Problem description: Reproduce every one of the items below word for word.

++++++

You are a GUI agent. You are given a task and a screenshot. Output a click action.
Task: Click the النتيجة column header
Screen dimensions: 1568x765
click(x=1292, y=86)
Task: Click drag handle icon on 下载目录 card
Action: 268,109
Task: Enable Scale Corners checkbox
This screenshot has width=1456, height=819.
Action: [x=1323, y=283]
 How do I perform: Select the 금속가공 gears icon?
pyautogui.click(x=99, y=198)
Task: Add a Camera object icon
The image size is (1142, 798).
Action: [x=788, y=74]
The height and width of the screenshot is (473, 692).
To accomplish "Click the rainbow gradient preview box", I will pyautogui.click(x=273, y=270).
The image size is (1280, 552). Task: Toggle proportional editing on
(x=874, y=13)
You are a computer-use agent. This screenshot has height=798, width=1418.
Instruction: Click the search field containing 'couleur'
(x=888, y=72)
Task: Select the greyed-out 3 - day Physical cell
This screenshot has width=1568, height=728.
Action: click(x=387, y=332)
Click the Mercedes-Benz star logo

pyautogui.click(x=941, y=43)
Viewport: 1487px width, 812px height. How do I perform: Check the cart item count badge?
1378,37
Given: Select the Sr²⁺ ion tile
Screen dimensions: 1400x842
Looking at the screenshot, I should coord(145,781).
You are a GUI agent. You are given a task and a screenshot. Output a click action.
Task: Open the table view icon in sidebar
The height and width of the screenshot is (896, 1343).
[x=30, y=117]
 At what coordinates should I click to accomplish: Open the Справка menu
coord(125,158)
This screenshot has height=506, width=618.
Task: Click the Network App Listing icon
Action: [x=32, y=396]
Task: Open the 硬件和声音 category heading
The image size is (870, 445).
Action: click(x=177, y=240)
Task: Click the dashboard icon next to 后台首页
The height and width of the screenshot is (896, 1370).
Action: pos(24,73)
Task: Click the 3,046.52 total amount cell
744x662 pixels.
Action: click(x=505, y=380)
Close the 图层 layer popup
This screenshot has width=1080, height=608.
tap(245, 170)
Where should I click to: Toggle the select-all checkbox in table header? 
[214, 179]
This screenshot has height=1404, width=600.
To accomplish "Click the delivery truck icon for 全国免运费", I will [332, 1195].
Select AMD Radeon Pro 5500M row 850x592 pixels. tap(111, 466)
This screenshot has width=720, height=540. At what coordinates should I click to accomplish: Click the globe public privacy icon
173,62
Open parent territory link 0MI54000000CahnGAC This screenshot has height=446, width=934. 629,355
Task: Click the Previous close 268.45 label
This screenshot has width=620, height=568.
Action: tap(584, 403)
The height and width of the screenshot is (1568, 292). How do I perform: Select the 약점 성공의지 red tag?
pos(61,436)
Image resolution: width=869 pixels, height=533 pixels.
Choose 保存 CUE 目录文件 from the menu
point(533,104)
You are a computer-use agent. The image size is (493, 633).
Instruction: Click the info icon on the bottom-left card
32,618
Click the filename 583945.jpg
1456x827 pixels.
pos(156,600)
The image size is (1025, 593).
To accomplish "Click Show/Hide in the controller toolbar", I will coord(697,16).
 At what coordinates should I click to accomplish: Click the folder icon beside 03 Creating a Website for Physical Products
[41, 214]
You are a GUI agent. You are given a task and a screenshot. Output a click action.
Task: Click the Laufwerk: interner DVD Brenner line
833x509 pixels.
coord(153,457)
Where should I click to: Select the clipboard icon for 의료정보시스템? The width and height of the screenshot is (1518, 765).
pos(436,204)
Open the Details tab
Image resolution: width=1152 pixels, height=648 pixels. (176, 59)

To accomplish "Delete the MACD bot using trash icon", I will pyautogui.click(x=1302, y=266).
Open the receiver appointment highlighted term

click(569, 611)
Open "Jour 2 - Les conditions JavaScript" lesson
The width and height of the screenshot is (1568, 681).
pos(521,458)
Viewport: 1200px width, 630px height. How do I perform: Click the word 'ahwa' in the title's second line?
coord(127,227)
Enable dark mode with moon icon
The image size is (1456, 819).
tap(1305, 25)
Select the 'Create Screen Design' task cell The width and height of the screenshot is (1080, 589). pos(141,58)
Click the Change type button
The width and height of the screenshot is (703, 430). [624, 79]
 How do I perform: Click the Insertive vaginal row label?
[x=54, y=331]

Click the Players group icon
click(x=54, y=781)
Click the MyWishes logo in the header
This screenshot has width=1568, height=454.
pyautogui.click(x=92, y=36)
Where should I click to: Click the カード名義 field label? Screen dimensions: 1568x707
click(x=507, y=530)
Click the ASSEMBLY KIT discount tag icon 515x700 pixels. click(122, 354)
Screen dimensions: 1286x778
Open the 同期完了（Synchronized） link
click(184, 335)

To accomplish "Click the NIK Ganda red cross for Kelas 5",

++++++

Task output:
You are a GUI agent. You are given a task and a screenshot. Output a click action.
Task: Click the النتيجة column header
Screen dimensions: 1568x765
click(x=1292, y=86)
Task: Click drag handle icon on 下载目录 card
Action: 268,109
Task: Enable Scale Corners checkbox
This screenshot has width=1456, height=819.
Action: [x=1323, y=283]
 How do I perform: Select the 금속가공 gears icon?
pyautogui.click(x=99, y=198)
Task: Add a Camera object icon
The image size is (1142, 798).
Action: [x=788, y=74]
The height and width of the screenshot is (473, 692).
To accomplish "Click the rainbow gradient preview box", I will pyautogui.click(x=273, y=270).
The image size is (1280, 552). Task: Toggle proportional editing on
(x=874, y=13)
You are a computer-use agent. This screenshot has height=798, width=1418.
Instruction: Click the search field containing 'couleur'
(x=888, y=72)
Task: Select the greyed-out 3 - day Physical cell
This screenshot has width=1568, height=728.
Action: click(x=387, y=332)
Click the Mercedes-Benz star logo

pyautogui.click(x=941, y=43)
Viewport: 1487px width, 812px height. How do I perform: Check the cart item count badge?
1378,37
Given: Select the Sr²⁺ ion tile
Screen dimensions: 1400x842
Looking at the screenshot, I should coord(145,781).
You are a GUI agent. You are given a task and a screenshot. Output a click action.
Task: Open the table view icon in sidebar
The height and width of the screenshot is (896, 1343).
[x=30, y=117]
 At what coordinates should I click to accomplish: Open the Справка menu
coord(125,158)
This screenshot has height=506, width=618.
Task: Click the Network App Listing icon
Action: [x=32, y=396]
Task: Open the 硬件和声音 category heading
The image size is (870, 445).
Action: click(x=177, y=240)
Task: Click the dashboard icon next to 后台首页
The height and width of the screenshot is (896, 1370).
Action: pos(24,73)
Task: Click the 3,046.52 total amount cell
744x662 pixels.
Action: click(x=505, y=380)
Close the 图层 layer popup
This screenshot has width=1080, height=608.
tap(245, 170)
Where should I click to: Toggle the select-all checkbox in table header? 
[214, 179]
This screenshot has height=1404, width=600.
To accomplish "Click the delivery truck icon for 全国免运费", I will [332, 1195].
Select AMD Radeon Pro 5500M row 850x592 pixels. tap(111, 466)
This screenshot has width=720, height=540. At what coordinates should I click to accomplish: Click the globe public privacy icon
173,62
Open parent territory link 0MI54000000CahnGAC This screenshot has height=446, width=934. 629,355
Task: Click the Previous close 268.45 label
This screenshot has width=620, height=568.
Action: tap(584, 403)
The height and width of the screenshot is (1568, 292). How do I perform: Select the 약점 성공의지 red tag?
pos(61,436)
Image resolution: width=869 pixels, height=533 pixels.
Choose 保存 CUE 目录文件 from the menu
point(533,104)
You are a computer-use agent. The image size is (493, 633).
Instruction: Click the info icon on the bottom-left card
32,618
Click the filename 583945.jpg
1456x827 pixels.
pos(156,600)
The image size is (1025, 593).
To accomplish "Click Show/Hide in the controller toolbar", I will coord(697,16).
 At what coordinates should I click to accomplish: Click the folder icon beside 03 Creating a Website for Physical Products
[41, 214]
You are a GUI agent. You are given a task and a screenshot. Output a click action.
Task: Click the Laufwerk: interner DVD Brenner line
833x509 pixels.
coord(153,457)
Where should I click to: Select the clipboard icon for 의료정보시스템? The width and height of the screenshot is (1518, 765).
pos(436,204)
Open the Details tab
Image resolution: width=1152 pixels, height=648 pixels. (176, 59)

To accomplish "Delete the MACD bot using trash icon", I will pyautogui.click(x=1302, y=266).
Open the receiver appointment highlighted term

click(569, 611)
Open "Jour 2 - Les conditions JavaScript" lesson
The width and height of the screenshot is (1568, 681).
pos(521,458)
Viewport: 1200px width, 630px height. How do I perform: Click the word 'ahwa' in the title's second line?
coord(127,227)
Enable dark mode with moon icon
The image size is (1456, 819).
tap(1305, 25)
Select the 'Create Screen Design' task cell The width and height of the screenshot is (1080, 589). pos(141,58)
Click the Change type button
The width and height of the screenshot is (703, 430). [624, 79]
 How do I perform: Click the Insertive vaginal row label?
[x=54, y=331]

Click the Players group icon
click(x=54, y=781)
Click the MyWishes logo in the header
This screenshot has width=1568, height=454.
pyautogui.click(x=92, y=36)
Where should I click to: Click the カード名義 field label? Screen dimensions: 1568x707
click(x=507, y=530)
Click the ASSEMBLY KIT discount tag icon 515x700 pixels. click(122, 354)
Screen dimensions: 1286x778
Open the 同期完了（Synchronized） link
click(184, 335)

To accomplish "Click the NIK Ganda red cross for Kelas 5",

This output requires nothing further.